#### TASK DESCRIPTION
Although the entries contain pictures, your copy should hold only their exact text.

------------------------------------------------------------

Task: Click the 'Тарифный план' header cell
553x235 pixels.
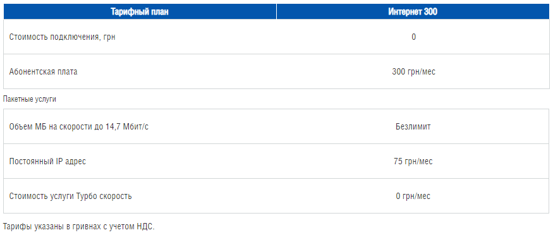Action: coord(140,11)
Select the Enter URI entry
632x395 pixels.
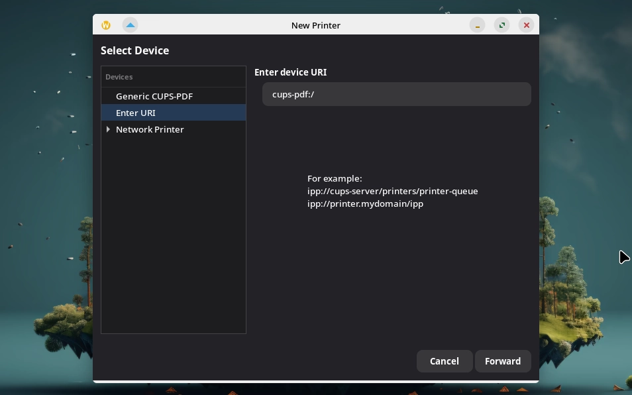[136, 113]
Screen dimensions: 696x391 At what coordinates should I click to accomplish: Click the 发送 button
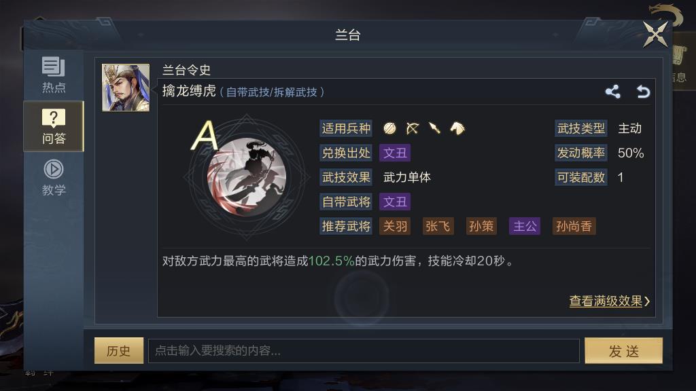point(624,351)
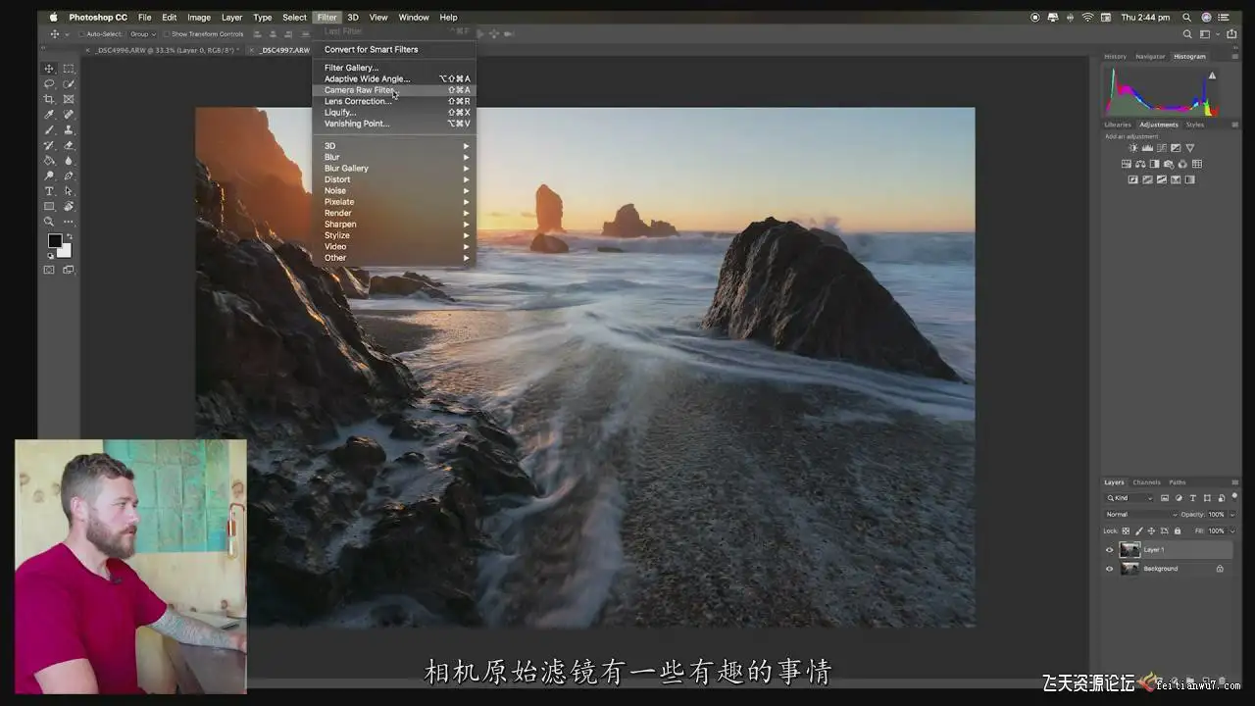Choose Camera Raw Filter from the menu
Image resolution: width=1255 pixels, height=706 pixels.
click(x=360, y=90)
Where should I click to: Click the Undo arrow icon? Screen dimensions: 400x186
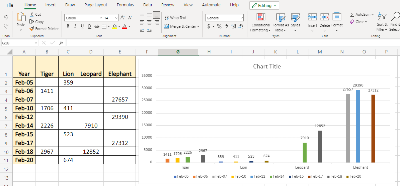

------------------------------------------------------------

#### SOLUTION
Task: Click the 'Тарифный план' header cell
553x235 pixels.
Action: coord(140,11)
Select the Enter URI entry
632x395 pixels.
[136, 113]
Screen dimensions: 696x391 At what coordinates should I click to accomplish: Click the 发送 button
point(624,351)
Choose Camera Raw Filter from the menu
Image resolution: width=1255 pixels, height=706 pixels.
click(x=360, y=90)
Where should I click to: Click the Undo arrow icon? Screen dimensions: 400x186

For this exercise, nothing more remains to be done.